The only hair stylist at Sunshine Clips secretly watches YouTube primers on how to draw and paint, just as her awkward young son covertly studies new illusions for his magic act. His friend and magician’s assistant, a high school cashier in the food court, has attracted the unwanted attention of a strange boy at school. She tells no one except the mall’s chain bookstore manager, a failed academic living in the tiny house he built in his mother-in-law's backyard. His family is watched over by the judgmental old woman next door, whose weekly trips to Sunshine Clips hide a complicated and emotional history and will spark the moment when everything changes for them all.
Exploring how the stories we tell ourselves about ourselves are inextricably bound to the places we call home, You Are Here is a keenly perceptive and deeply humane portrait of a community in transition, ultimately illuminating the magical connections that can bloom from the ordinary wonder of our everyday lives.
The Little Village of Book Lovers
by Nina George
“Everyone knows me, but none can see me. I’m that thing you call love.”
In a little town in the south of France in the 1960s, a dazzling encounter with Love itself changes the life of infant orphan Marie-Jeanne forever.
As a girl, Marie-Jeanne realizes that she can see the marks Love has left on the people around her—tiny glowing lights on the faces and hands that shimmer more brightly when the one meant for them is near. Before long, Marie-Jeanne is playing matchmaker, bringing true loves together in her village.
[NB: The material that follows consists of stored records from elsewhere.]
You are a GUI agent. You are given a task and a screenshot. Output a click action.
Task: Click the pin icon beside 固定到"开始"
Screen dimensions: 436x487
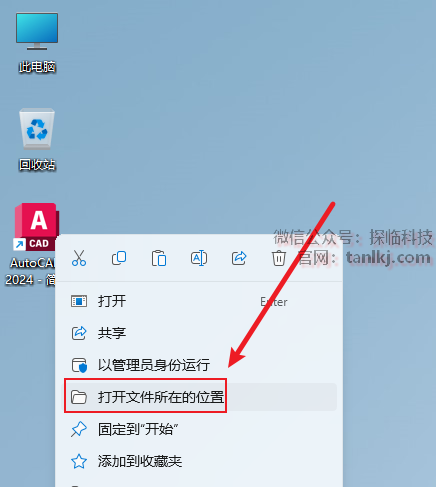[x=79, y=429]
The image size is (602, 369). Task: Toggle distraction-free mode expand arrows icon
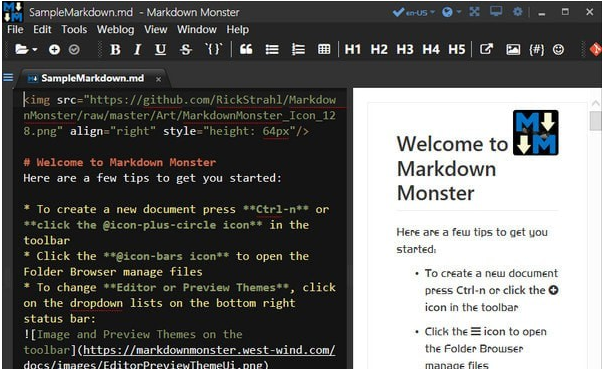(x=474, y=12)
As she grows up, Marie-Jeanne helps her foster father, Francis, begin a mobile library that travels throughout the many small mountain towns in the region of Nyons. She finds herself bringing soulmates together every place they go—and there are always books that play a pivotal role in that quest. However, the only person that Marie-Jeanne can’t seem to find a soulmate for is herself. She has no glow of her own, though she waits and waits for it to appear. Everyone must have a soulmate, surely—but will Marie-Jeanne be able to recognize hers when Love finally comes her way?